”「ザ・シチュー(シチューとしか呼びようのない料理)」”

”本当においしいのでこれ以外のもの一切入れちゃだめ!”

あーこのシチュー食べたことありますわ、三十数年前の新世界で。
新世界名物あづまのシチューうどんのシチューがまさにイナダさんのシチューなんです(ただし牛肉)。

写真は玉置標本さんのレポートから。
bit.ly/2SgviaB Image
三十数年前の新世界は、観光客も女性客もいない「変なクリーチャーが蠢くスター・ウォーズの酒場」みたいなところでしたが、それだけに印象が強かったです。

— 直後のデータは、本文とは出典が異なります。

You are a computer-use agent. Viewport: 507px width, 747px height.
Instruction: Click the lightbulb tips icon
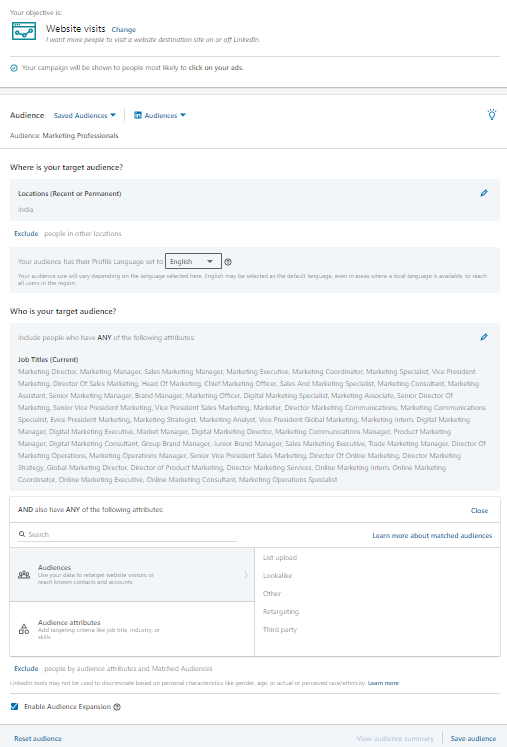492,114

そこで食べたのが、この水だけで作ったようなシチューうどんと串かつでした。
この水だけシチューうどん、ひょっとしたら明治時代のシチューの名残なのかもしれません。

明治30年代から屋台の洋食屋が夜の街に現れるようになります。そこでのシチューは、水だけでつくったものでした。

なにせ値段が三銭という極安シチューでしたので、材料費がかけられない。 Image
明治43年の『実業の栞』(安藤直方 多田錠太郎)には、
 
”シチウなどの汁物は肉少なに、スープを用いずつゆのみ多く、馬鈴薯をこてこてとして胡麻化し置くなり。”

とあります。 Image
”スープを用いずつゆのみ多く”というのは、出汁を取っていないという意味。

本来英語では出汁のことをbrothというのですが、明治時代の洋食のレシピ本においては、brothではなくソップ(スープ)という和製英語を使いました。

このソップで「シチウソウス」を作りシチューのベースとします。 Image
しかしながら、安いことが目玉だった洋食屋台のシチューには、そんな手間と金はかけられません。

明治43年の『無資本実行の最新実業成功法』には、洋食屋台のシチューレシピが載っています。

やはり出汁はとっていないようです。バターは入れていますが。 Image
洋食屋台では、この水だけシチューをご飯にかけた「シチウ飯」というのも売っていました。よく売れていたそうです。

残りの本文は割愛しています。